Witnessing the countless wondrous works of Jesus Christ brings the apostles to a realization of their own powerlessness. They see in Jesus something that they do not possess in themselves. And they want to possess it. Even more, they want to be totally possessed by the Author of such wonders. Along with the apostles, we come to see that we do not simply have needs; we are need. To be human is to be boundless, expectant awaiting for the Infinite to come close to our life and to claim it. That is what the miracles of Jesus mean. That is what they promise. The need in our life does not invent this Exceptional Presence, but rather it enables us to acknowledge it. Those who do not perceive need to this degree do not feel the urge to reach faith.
Living by faith
The cry “increase our faith,” then, is really a plea that we be able to experience our need more deeply, sincerely, completely. It is a prayer that asks: When faced with my need – with the need that I am – do not let me be embarrassed by it, or make excuses for it, or deny it, or turn to self-reliance to try to deal with it. May my awareness of my neediness simply move me to confide myself to You with humility and trust. For “confidence” means “with faith.”

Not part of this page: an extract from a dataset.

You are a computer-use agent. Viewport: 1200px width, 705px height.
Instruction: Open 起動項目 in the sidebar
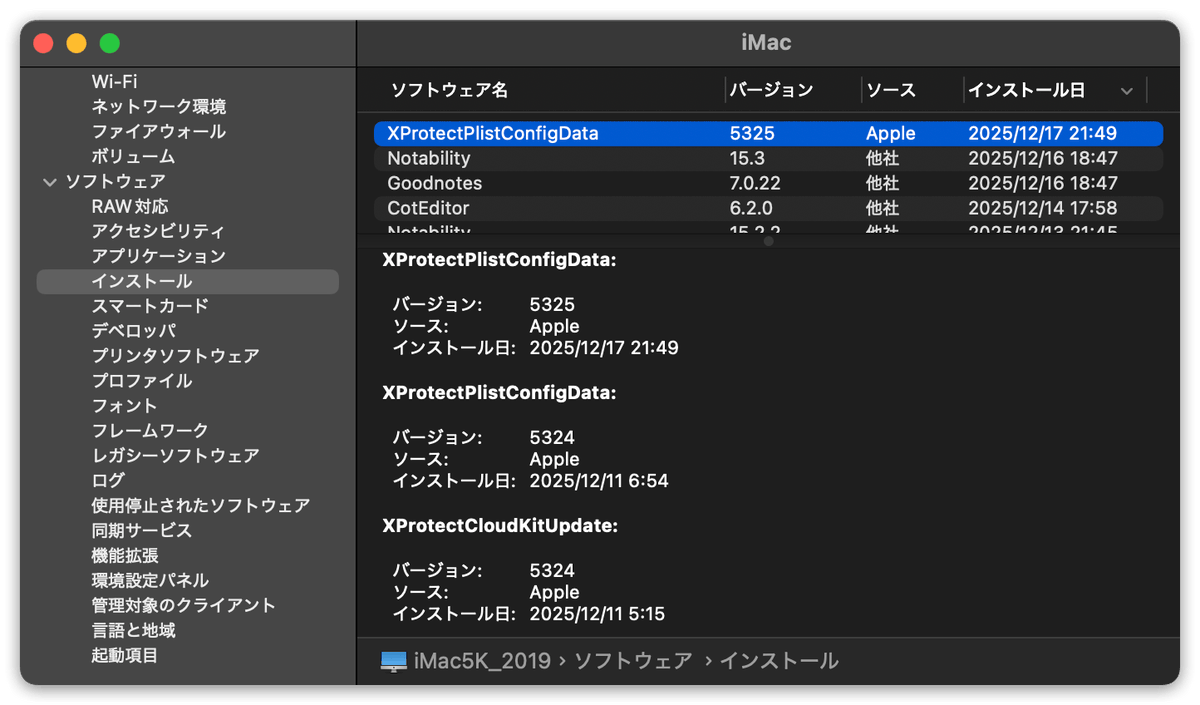(x=124, y=656)
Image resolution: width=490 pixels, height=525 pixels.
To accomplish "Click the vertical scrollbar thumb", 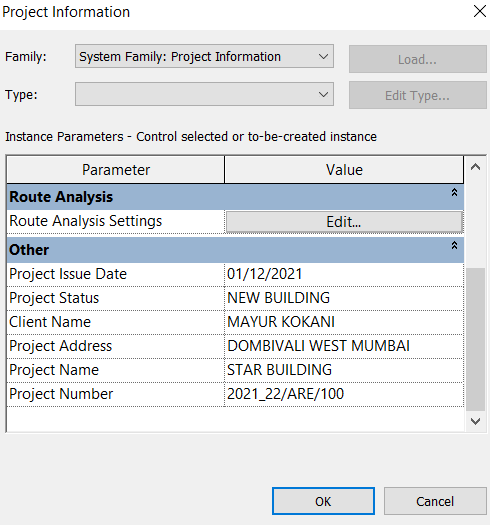I will tap(475, 339).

Our request for greater faith is an appeal to learn how to use whatever faith we have to its greatest advantage. Thus, to live by faith is to give up living by things that “we can think up for ourselves.” It means that we no longer want to live according to our own ideas, our emotions, or our preconceptions. If I am serious about living by faith, then I am resolved not to live by my anger, my whims, or my urges. I am not going to live impulsively or impetuously. I am not going to be ruled by self-assertiveness, but rather I am going to live according to the will of Another: “For me to live is Christ” (Phil 1: 21). “Faith,” Pope Benedict XVI tells us, “demands our whole existence, understanding, our will, our feelings, our love. It requires letting go of ourselves. It affects every domain of our existence, our whole self.” In this way, “faith is a perishing of the mere self and a resurrection of the true self.”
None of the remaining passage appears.